One of the best examples is of Countess Lieven, who had an impact on foreign affairs in the early nineteenth-century. A lot of her writing has survived and she made her political involvement known. During Countess Lieven’s stay in England as the Ambassador of Russia’s wife from 1812 to 1834, she became one of the most influential people at Court, which position she exploited to achieve to desired improvement in Anglo-Russian relations. Her importance in swaying foreign affairs can be seen by Tsar Alexander’s note to his foreign minster: “It is a pity that Countess Lieven wears skirts; she would have made an excellent diplomat.vii She used social skills and personal charisma to influence who should become the British ambassador to Russia by writing letters trying to persuade Palmerston from picking Stratford for the position.viii Her graceful looks and charm did not go unnoticed by influential men, such as Wellington, Grey,ix Canning and Metternich, who all had at least feelings of warm friendship towards her.x

The research on women’s influence and involvement in foreign affairs in Europe is not well-researched at all, which leaves an important gap for the historian to fill.
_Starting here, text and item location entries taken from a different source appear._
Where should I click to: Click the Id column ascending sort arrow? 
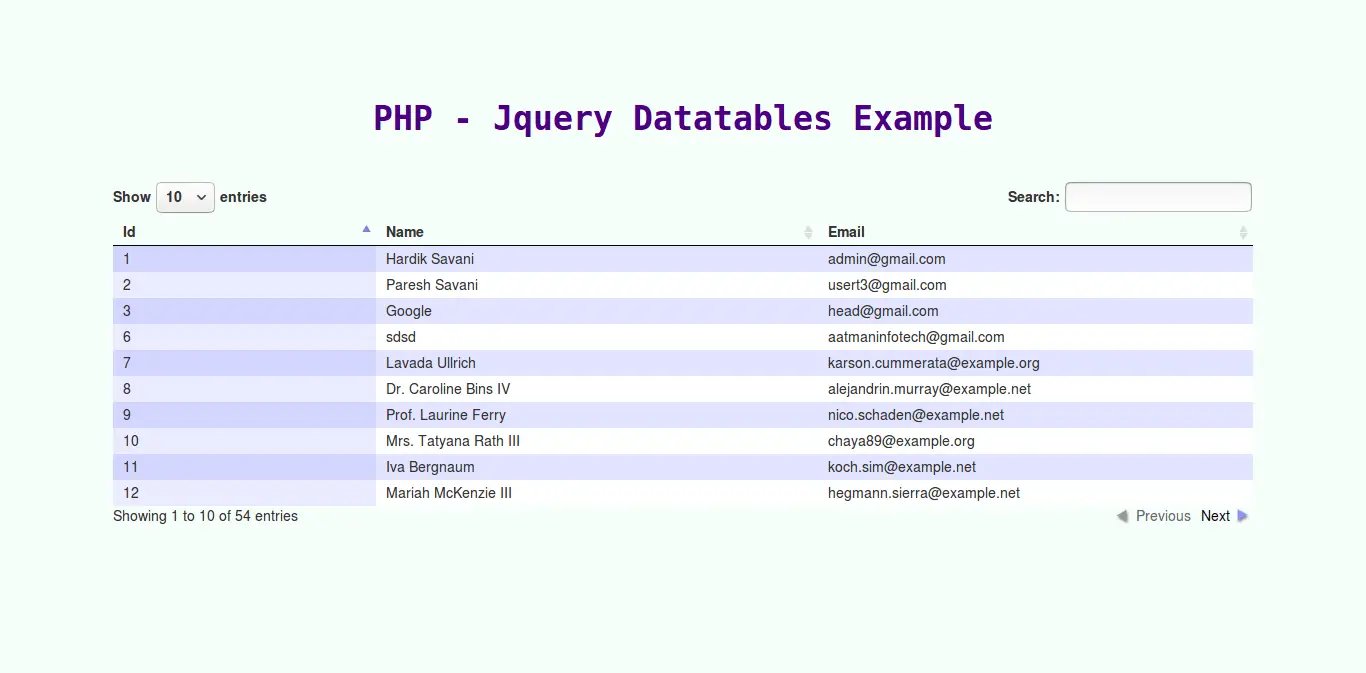click(366, 229)
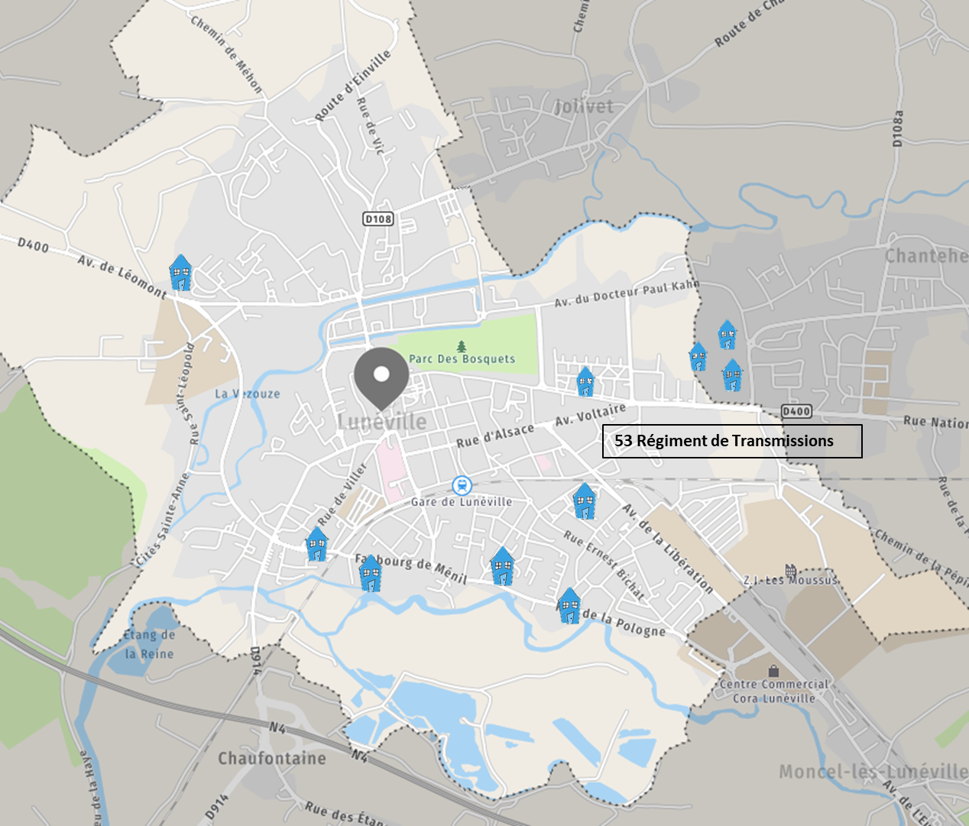Click the lowest house icon near Chanteheux border
Viewport: 969px width, 826px height.
[x=732, y=375]
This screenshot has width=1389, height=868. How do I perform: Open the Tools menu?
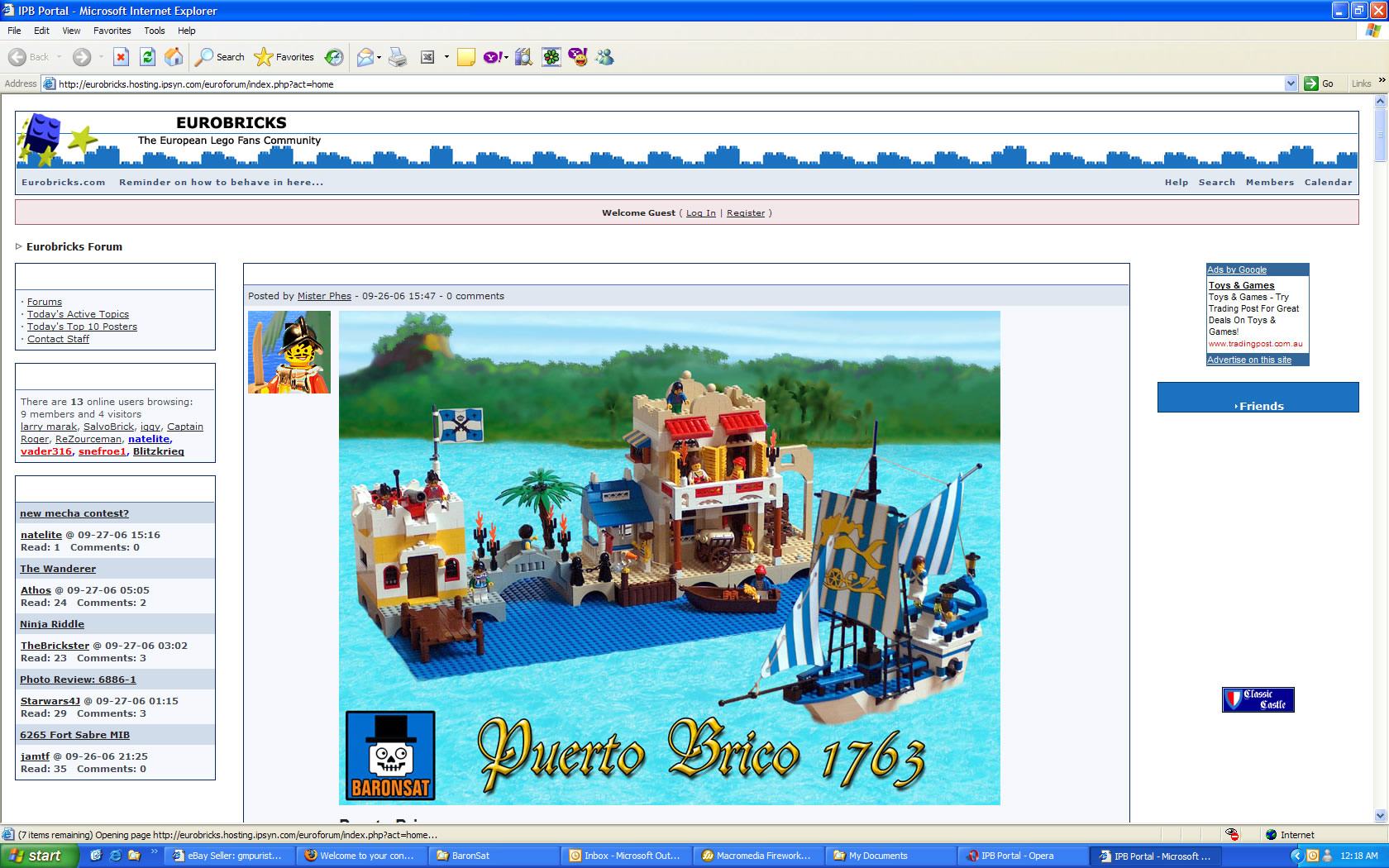[x=154, y=31]
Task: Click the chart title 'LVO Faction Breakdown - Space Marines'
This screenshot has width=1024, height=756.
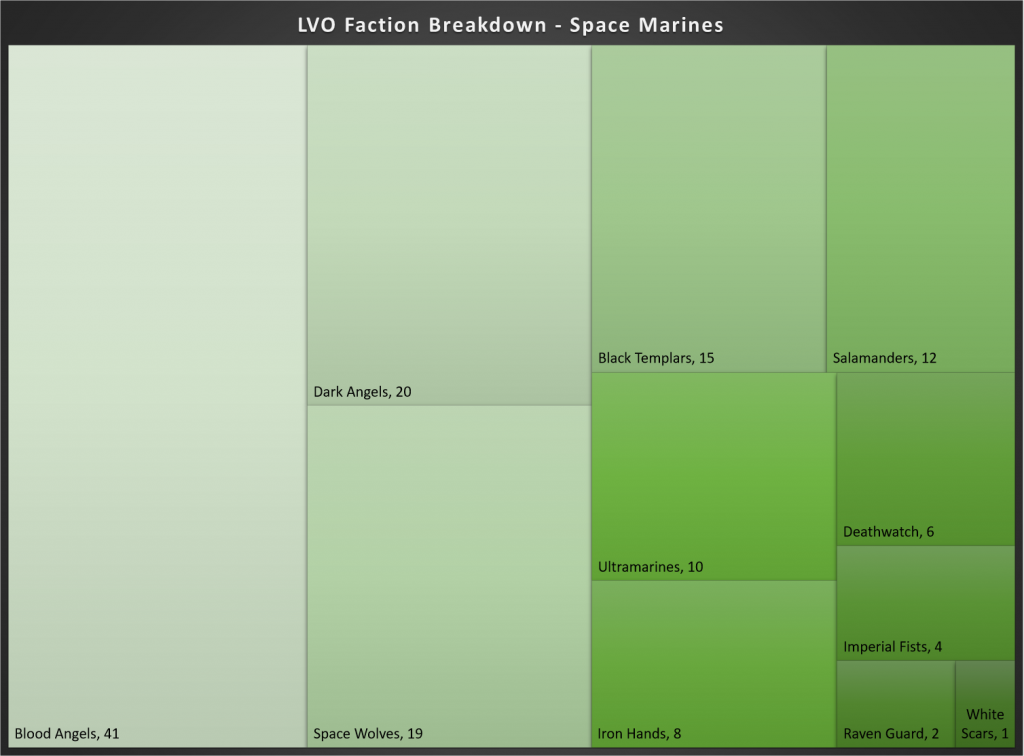Action: point(510,25)
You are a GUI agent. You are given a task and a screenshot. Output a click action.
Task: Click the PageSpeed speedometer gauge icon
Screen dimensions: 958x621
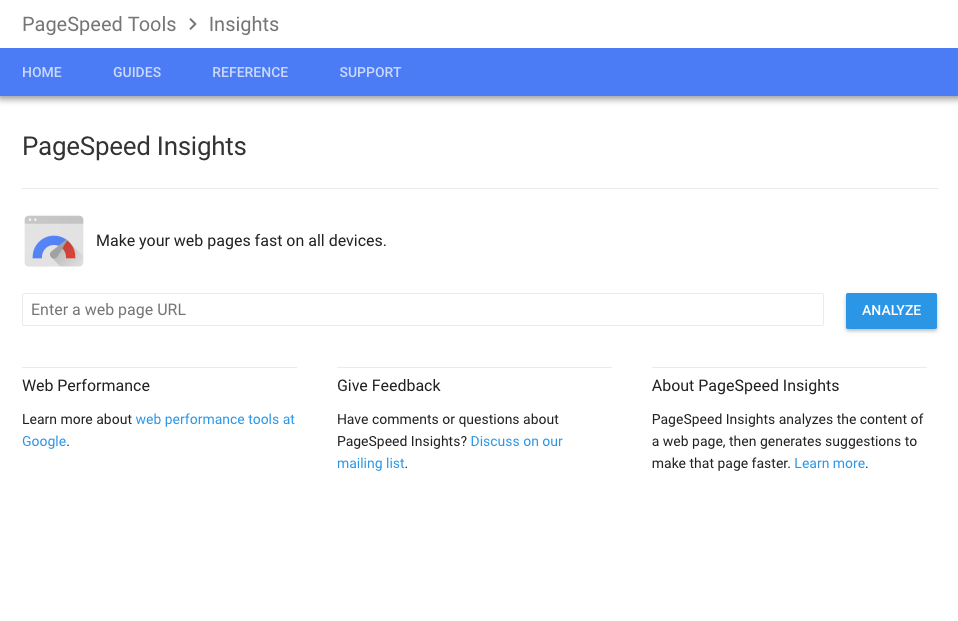(54, 241)
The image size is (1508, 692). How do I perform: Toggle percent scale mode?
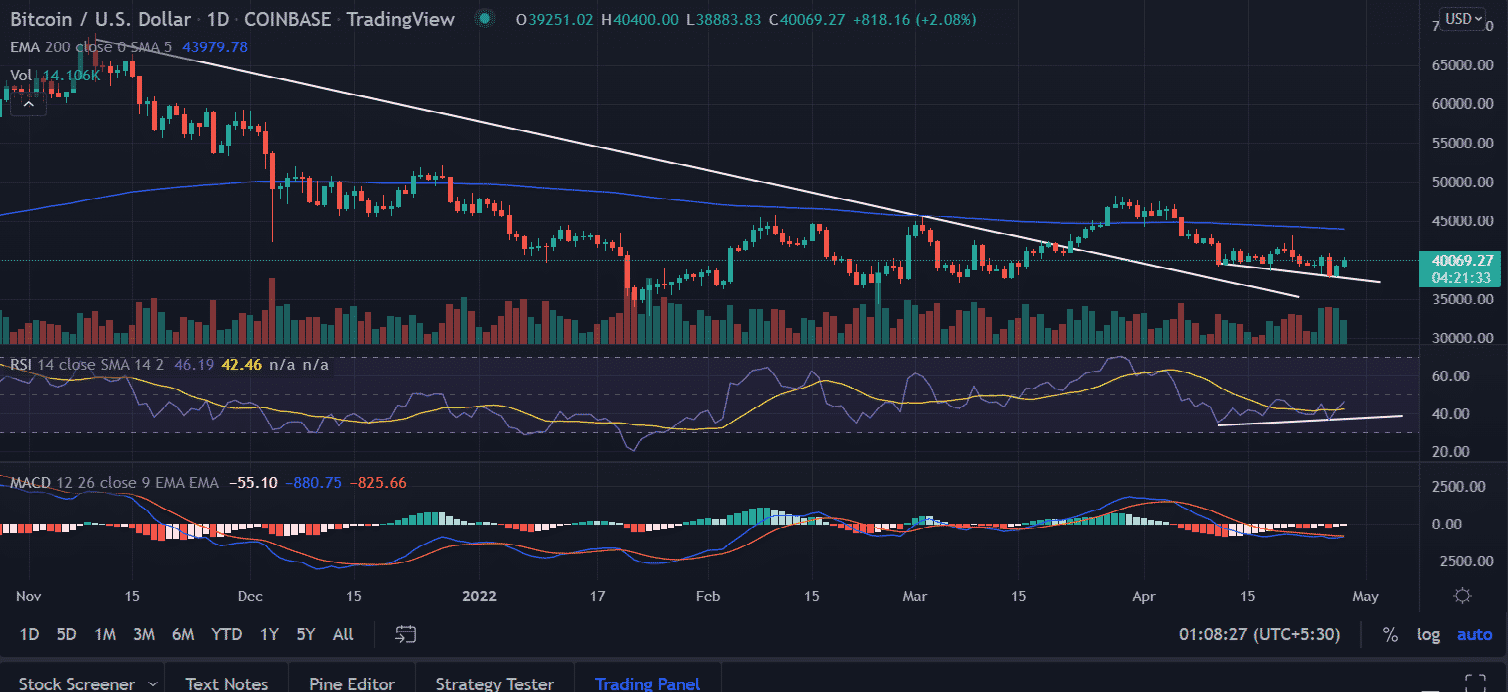[1390, 634]
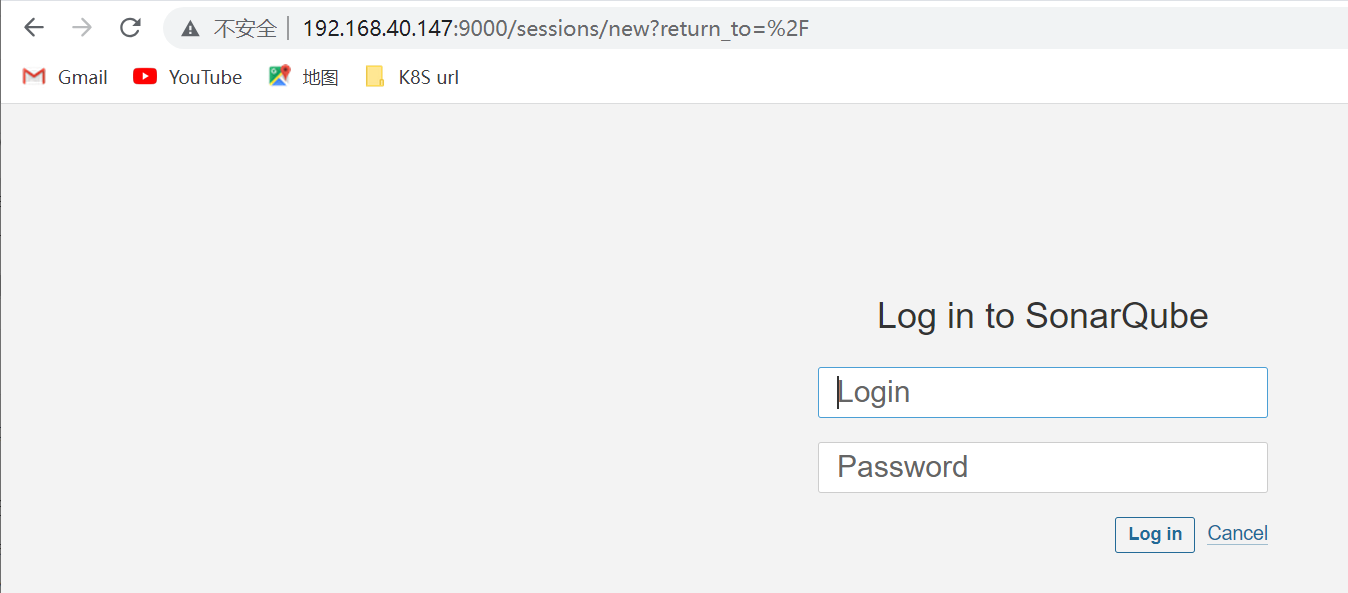Viewport: 1348px width, 593px height.
Task: Click the Gmail envelope bookmark icon
Action: pyautogui.click(x=34, y=77)
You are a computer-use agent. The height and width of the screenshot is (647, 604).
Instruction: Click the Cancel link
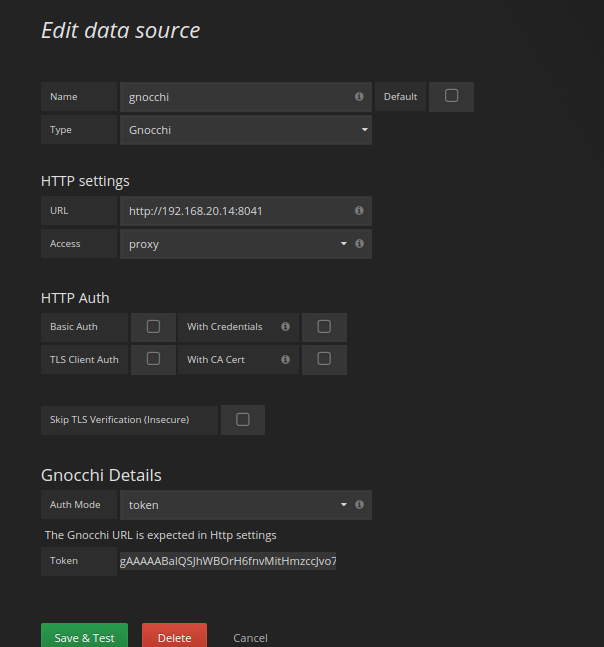pos(250,638)
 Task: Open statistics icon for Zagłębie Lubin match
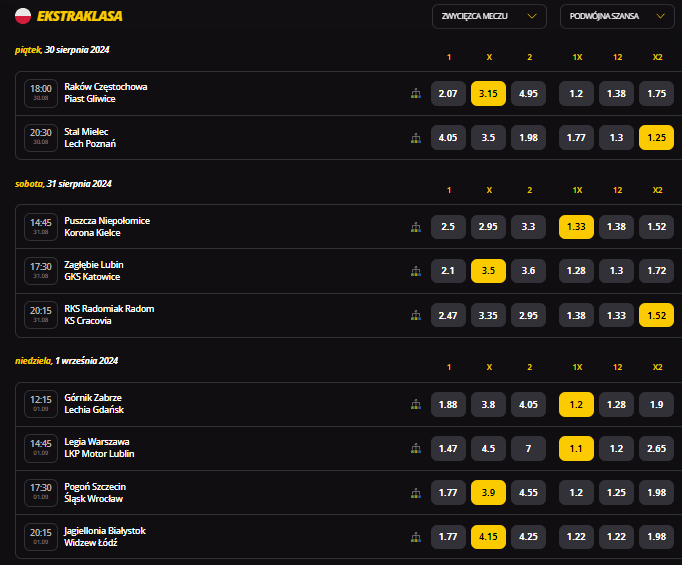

There are many unanswerable questions because of the lack of source material on certain women, but with the amount that we do have, historians should be able to start further work on this field. All of these women lived lives of significance, and it’s important to look further into their lives and how they influenced diplomatic ties.

Sources

iJohn Charmley and Jennifer Davey, “The Invisible Politician: Mary Derby and the Eastern Crisis,” In On the Fringes of Diplomacy: Influences on British Foreign Policy, 1800-1945, ed. John Fisher and Anthony Best (Burlingont: Ashgate, 2011), 20.

iiCatherine Allgor, “’A Republican in a Monarchy’: Louisa Catherine Adams in Russia,” Diplomatic History 21 (1997): 16, accessed November 17, 2013, doi: 10.1111/1467-7709.00049 15-17.

iiiAllgor, “’A Republican in a Monarchy’,” 41.

ivSally Bedell Smith, Reflected Glory: The life of Pamela Churchill Harriman (New York: Simon & Schuster, 1996), 103.

vPamela Churchill to Kathleen Harrimann, June 11, 1944 (unprocessed), Pamela Churchill Harriman papers in “Pamela Churchill”, 760.

viNesselrode, Lettres et Papiers, vol. Xi, p. 149, October 25, 1825, Alexander I to Nesselrode in Judith Lissauer Cromwell,Dorothea Lieven: a Russian princess in London and Paris, 1785-1857 (London: McFarland & Company, 2007), 98.

viiJudith Lissauer Cromwell,Dorothea Lieven: a Russian princess in London and Paris, 1785-1857 (London: McFarland & Company, 2007), 155-156.

ix London: 17/29 March 1833, Letters of Dorothea, Princess Lieven, during her Residence in London, 1812-1834, 336-337, CXXXIII.

xCromwell, Dorothea Lieven, 109-110.